Python is the most demanded language in the programming domain. In this python basic interview questions blog, I will introduce you to the most frequently asked questions in the interviews, which will help you with different expertise levels to reap the maximum benefit from this blog.

I am sharing these interview questions so that you all can revise your basic concepts and gain knowledge from this blog before sitting in an interview. As you are a beginner, the interviewer will certainly check your understanding of Python Fundamentals and how much knowledge you have. So, let’s start exploring the basic python interview questions and answers –

The most frequently asked question for freshers in python interview is:

  1. What is the difference between LISTS & TUPLES?

The major difference between tuples and lists is that a list can be changed, whereas a tuple cannot. This means that lists are mutable, but a tuple is immutable. Lists are slower than tuples.

  1. Why Python is an interpreted language. Can you explain with reason?

Python is an interpreted object-oriented programming (OOPSlanguage i.e. each time you write Python programs, the interpreter checks through the code for errors and then interprets the instructions into machine-readable bytecode/ Machine language

  1. Python programming language is case sensitive or not?

Yes, Python language is a case sensitive language. Or we can say, it cares about lowercase or uppercase.
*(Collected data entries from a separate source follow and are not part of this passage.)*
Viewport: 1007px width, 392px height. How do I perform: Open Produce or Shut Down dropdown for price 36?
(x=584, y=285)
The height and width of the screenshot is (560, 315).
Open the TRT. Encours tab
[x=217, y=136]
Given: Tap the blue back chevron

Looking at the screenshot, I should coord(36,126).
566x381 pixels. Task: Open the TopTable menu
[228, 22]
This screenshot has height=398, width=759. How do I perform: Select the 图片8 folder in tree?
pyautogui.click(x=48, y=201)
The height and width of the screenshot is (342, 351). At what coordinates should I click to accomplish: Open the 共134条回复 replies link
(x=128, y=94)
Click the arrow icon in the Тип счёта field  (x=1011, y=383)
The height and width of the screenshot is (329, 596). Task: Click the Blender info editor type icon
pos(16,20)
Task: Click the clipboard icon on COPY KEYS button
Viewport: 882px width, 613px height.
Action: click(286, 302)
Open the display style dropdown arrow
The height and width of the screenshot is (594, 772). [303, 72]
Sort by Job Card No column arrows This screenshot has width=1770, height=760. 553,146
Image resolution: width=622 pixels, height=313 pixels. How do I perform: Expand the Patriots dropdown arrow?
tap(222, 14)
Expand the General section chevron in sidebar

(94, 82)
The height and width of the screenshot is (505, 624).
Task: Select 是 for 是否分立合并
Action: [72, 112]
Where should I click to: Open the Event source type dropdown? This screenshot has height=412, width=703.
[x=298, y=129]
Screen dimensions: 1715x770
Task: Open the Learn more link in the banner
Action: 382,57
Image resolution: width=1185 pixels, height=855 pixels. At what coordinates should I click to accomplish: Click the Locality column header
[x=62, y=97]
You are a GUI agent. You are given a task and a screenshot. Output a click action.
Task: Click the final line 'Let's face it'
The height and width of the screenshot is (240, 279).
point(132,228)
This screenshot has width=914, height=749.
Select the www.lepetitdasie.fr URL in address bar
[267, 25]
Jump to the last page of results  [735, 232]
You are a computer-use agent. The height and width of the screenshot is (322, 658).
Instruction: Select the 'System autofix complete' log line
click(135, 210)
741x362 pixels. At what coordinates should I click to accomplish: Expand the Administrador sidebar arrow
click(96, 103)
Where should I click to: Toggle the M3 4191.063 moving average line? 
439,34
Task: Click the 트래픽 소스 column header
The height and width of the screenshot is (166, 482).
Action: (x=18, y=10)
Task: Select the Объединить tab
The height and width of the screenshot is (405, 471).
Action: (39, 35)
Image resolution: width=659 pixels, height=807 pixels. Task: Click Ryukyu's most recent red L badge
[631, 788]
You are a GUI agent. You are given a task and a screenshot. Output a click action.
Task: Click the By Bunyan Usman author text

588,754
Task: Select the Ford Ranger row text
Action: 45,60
For example, it distinguishes between “Machine” & “machine”.

  1. What are the 4 data types in Python?

Following are the built-in data type of Python:

Numeric (integer, float)

Sequence Type (strings, lists, tuples)

Boolean

Set

Dictionary

  1. What is set () in Python?

The set() function creates a set object. The items in a set list are unordered and unindexed so it will appear in random order and used to store multiple items in a single variable. Set is one of 4 built-in data types in Python used to store collections of data.

  1. What is slicing? 

In Python, slicing is a feature that enables accessing parts of sequences like lists, tuples, and strings. You can also use slicing to delete or modify the items of mutable sequences such as lists.

  1. What is indexing in python?

“Indexing” means referring to an element of an iterable by its position within the iterable.

  1. How does Python indexing work?

Python follows zero-based indexing. It means that the first element has an index 0, the second has index 1, and so on.

For example,

Language= (“python”, ”R”, ”SQL”, ”Ruby”)

Here, “python” has an index 0

“R” has an index 1.

“SQL” has an index 2.

“Ruby” has an index 3.

  1. What is a negative index in Python? 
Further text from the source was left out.